La famosa analisi costi-benefici sul quale il governo si era cullato fino ad ora è arrivata sul tavolo del ministro delle Infrastrutture Danilo Toninelli e dalle indiscrezioni pare venga confermata la valutazione negativa dell’opera. Una bocciatura, dunque, contenuta nella relazione consegnata dalla commissione, guidata dal professor Marco Ponti, al Governo, definita però ancora una bozza preliminare.

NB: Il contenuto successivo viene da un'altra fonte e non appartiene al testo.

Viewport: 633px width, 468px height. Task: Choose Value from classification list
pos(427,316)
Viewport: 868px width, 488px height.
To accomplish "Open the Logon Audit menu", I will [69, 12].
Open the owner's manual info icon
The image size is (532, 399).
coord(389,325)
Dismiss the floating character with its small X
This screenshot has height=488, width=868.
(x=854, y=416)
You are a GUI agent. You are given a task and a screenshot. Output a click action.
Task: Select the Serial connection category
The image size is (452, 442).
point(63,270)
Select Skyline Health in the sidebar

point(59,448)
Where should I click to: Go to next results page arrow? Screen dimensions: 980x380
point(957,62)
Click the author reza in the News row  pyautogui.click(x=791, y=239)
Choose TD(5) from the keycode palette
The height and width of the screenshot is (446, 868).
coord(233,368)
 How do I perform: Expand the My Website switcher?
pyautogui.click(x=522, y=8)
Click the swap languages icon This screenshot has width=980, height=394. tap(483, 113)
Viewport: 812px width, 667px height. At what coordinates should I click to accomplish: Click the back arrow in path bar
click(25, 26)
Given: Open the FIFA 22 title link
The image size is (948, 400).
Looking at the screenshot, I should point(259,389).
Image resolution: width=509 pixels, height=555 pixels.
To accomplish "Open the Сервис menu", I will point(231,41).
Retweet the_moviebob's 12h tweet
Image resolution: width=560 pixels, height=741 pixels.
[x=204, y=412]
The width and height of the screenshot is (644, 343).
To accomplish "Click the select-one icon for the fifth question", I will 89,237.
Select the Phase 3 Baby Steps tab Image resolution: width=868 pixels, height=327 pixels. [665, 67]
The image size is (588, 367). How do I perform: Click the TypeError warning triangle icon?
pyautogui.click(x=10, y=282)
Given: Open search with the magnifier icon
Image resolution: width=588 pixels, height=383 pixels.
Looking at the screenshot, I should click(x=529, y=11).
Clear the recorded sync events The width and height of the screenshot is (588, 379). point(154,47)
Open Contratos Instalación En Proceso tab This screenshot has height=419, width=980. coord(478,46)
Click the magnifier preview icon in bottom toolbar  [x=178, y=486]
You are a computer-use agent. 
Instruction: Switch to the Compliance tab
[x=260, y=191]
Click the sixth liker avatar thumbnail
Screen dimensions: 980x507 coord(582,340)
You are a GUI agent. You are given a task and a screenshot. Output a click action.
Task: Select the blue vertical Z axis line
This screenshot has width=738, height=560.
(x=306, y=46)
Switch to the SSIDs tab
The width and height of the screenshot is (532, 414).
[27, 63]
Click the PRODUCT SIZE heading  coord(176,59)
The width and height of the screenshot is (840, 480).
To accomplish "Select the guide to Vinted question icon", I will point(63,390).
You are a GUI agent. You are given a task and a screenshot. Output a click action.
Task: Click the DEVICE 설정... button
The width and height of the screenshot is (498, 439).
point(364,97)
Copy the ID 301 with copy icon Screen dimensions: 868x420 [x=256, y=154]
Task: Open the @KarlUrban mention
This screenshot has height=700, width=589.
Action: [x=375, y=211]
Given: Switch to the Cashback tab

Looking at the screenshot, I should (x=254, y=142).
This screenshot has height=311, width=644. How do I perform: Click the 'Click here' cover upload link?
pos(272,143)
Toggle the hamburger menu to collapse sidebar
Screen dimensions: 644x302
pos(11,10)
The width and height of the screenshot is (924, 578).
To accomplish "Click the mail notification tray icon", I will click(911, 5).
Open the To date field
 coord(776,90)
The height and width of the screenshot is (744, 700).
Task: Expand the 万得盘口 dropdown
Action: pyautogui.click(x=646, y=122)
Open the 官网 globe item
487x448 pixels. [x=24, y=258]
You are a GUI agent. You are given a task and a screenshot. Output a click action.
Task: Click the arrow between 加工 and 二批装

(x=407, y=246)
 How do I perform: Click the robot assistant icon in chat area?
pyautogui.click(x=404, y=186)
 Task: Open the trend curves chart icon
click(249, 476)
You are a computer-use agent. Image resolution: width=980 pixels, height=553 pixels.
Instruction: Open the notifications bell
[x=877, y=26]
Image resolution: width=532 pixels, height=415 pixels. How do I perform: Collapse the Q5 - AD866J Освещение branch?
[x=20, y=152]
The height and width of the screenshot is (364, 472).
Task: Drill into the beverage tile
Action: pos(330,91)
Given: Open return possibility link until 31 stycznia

E così può prendere ancora tempo il vicepremier Luigi Di Maio: «Aspettiamo il dato ufficiale e poi commenteremo, non si fanno dichiarazioni con i se».

Ma dal momento che né il Movimento 5 Stelle né la Lega possono permettersi di fare marcia indietro dalle rispettive e opposte posizioni, per superare l’empasse la Lega ha già deciso che la parola passerà ai cittadini sposando la proposta del governatore Chiamparino di indire un referendum consultivo.

«Se non c’è una sintesi all’interno del governo decidono gli italiani come è giusto che sia. Nel contratto di governo ci sono i referendum propositivi come in Svizzera, giustamente. Quindi se sulla Tav non c’è un accordo politico; la parola passa agli italiani», ribadisce Salvini, sperando salvare capra e cavoli, caldeggiando il sì ma evitando lo scontro diretto con l’alleato di governo.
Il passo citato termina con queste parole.